In tragic events around the world, children routinely find themselves to be helpless victims – whether through natural disasters, wars, human trafficking, or rampages by killers. In recent months, I think of three horrifying events involving children (but there are so many, many more):
#1 – On May 26th, the shelling attack on Houla, a group of villages northwest of the central city of Homs, killed more than 90 people, including at least 32 children under the age of 10. Reports said many had stab wounds or shots to the head. “Some of the victims were hit by heavy artillery while others, entire families, were massacred,” said a member of the Syrian National Council.
(In a June 2012 United Nations report on Syria, it said children as young as 9 years old have been victims of killing and maiming, arbitrary arrest, detention, torture, and sexual violence, and have been used as human shields. Most child victims of torture described being beaten, blindfolded, subjected to stress positions, whipped with heavy electrical cables, scarred by cigarette burns and in one case subjected to electrical shock to the genitals, the report said.)
#2 – On May 28th, a fire in the Villagio Mall in Doha, Qatar claimed the lives of 19 people, including 13 children.
I have been in this beautiful mall many times. I love Doha, the Qatari people, and the large ex-patriate population that works there. This was very sad to me, particularly the loss of children – including a set of triplets.

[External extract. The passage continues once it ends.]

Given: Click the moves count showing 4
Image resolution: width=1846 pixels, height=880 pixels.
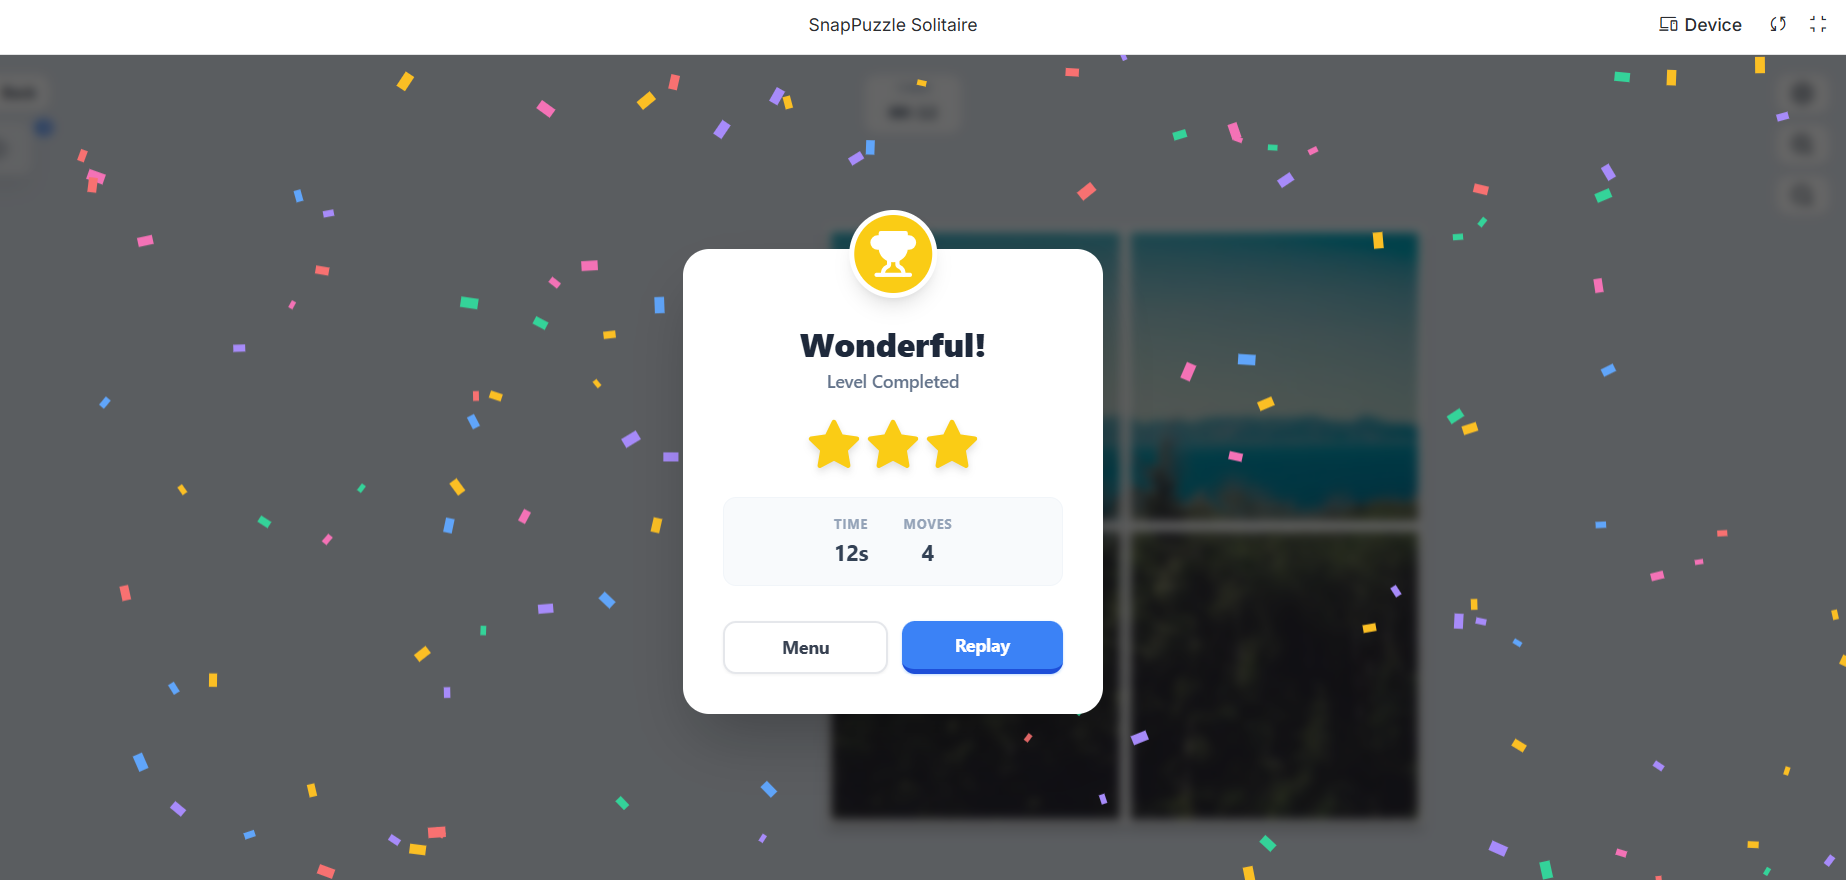Looking at the screenshot, I should (928, 553).
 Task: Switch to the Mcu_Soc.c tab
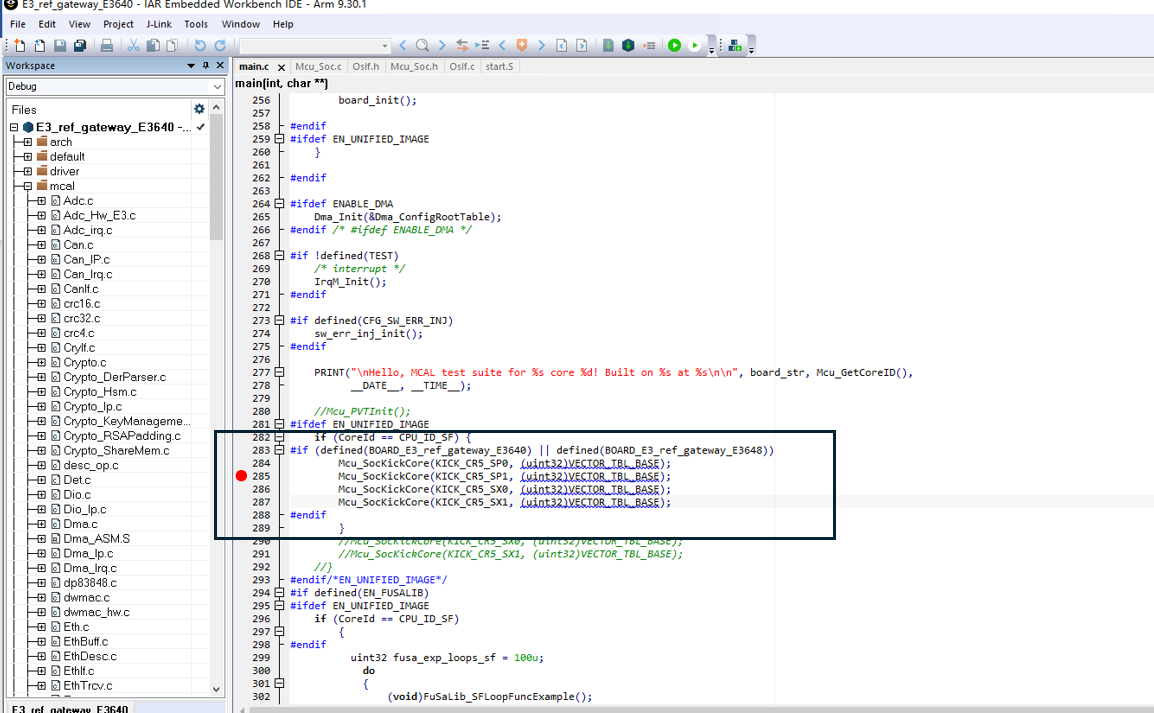318,66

#3 – Just 2 nights ago on July 20th, the world was again horrified when a lone gunman went into a movie theatre in Aurora, Colorado and went on an evil rampage killing 12 and wounding 58. It was among the worst mass shootings in American history. Some of these victims were children.
Our family has been to this theatre many times. (One of our relatives was supposed to be there that night but there was a change in his work schedule!)
When these tragedies occur – especially when children suffer and die – what are we to think?
To my Muslim readers and friends, when you hear of events like this, how do you react? I know you believe God rules the universe but how do you respond in your heart and mind? How does “inshallah” and “mashallah” – thoughts about the will of God – affect your thinking? Is it “harram” (“forbidden” for my Christian readers) to question God in times like this? Even to raise questions while still maintaining deep respect for Him?
To my Christian readers and friends, when tragedies occur, what do you think and feel? Do you say, “The Lord gave and the Lord has taken away; may the name of the Lord be praised” (from Job 1:21)? Or do you blame everything like this on Satan and his demons? Do you believe God “permitted” it? Is it “sinful” to question God in such tragedies?
So the subject of this blog post are the questions people often ask during tragedies:
“Where was God?”
“How could He let this happen?”
“Is God good but not ultimately in control?”
“Is God in control but not ultimately good?”
Even with all the wisdom in my Bible, I still don’t pretend to understand these deep issues of life and death on this planet. Honestly. . .I struggle.
But a few years ago I came across a book by Joni Earickson Tada and Steve Estes entitled When God Weeps that has helped me understand just a little bit about suffering and tragedy from a Biblical perspective. About the one, true God who is completely loving and completely powerful (totally in control).
Here is an Amazon book review of When God Weeps:
“If God is loving, why is there suffering? What’s the difference between permitting something and ordaining it? When bad things happen, who’s behind them–God or the devil? When suffering touches our lives, questions like these suddenly demand an answer. From our perspective, suffering doesn’t make sense, especially when we believe in a loving and just God. After more than thirty years in a wheelchair, Joni Eareckson Tada’s intimate experience with suffering gives her a special understanding of God’s intentions for us in our pain. In When God Weeps, she and lifelong friend Steven Estes probe beyond glib answers that fail us in our time of deepest need. Instead, with firmness and compassion, they reveal a God big enough to understand our suffering, wise enough to allow it, and powerful enough to use it for a greater good than we can ever imagine.”
What do you think?
Syria, Doha, & Aurora Colorado.
When people – especially children – suffer and die, where is God?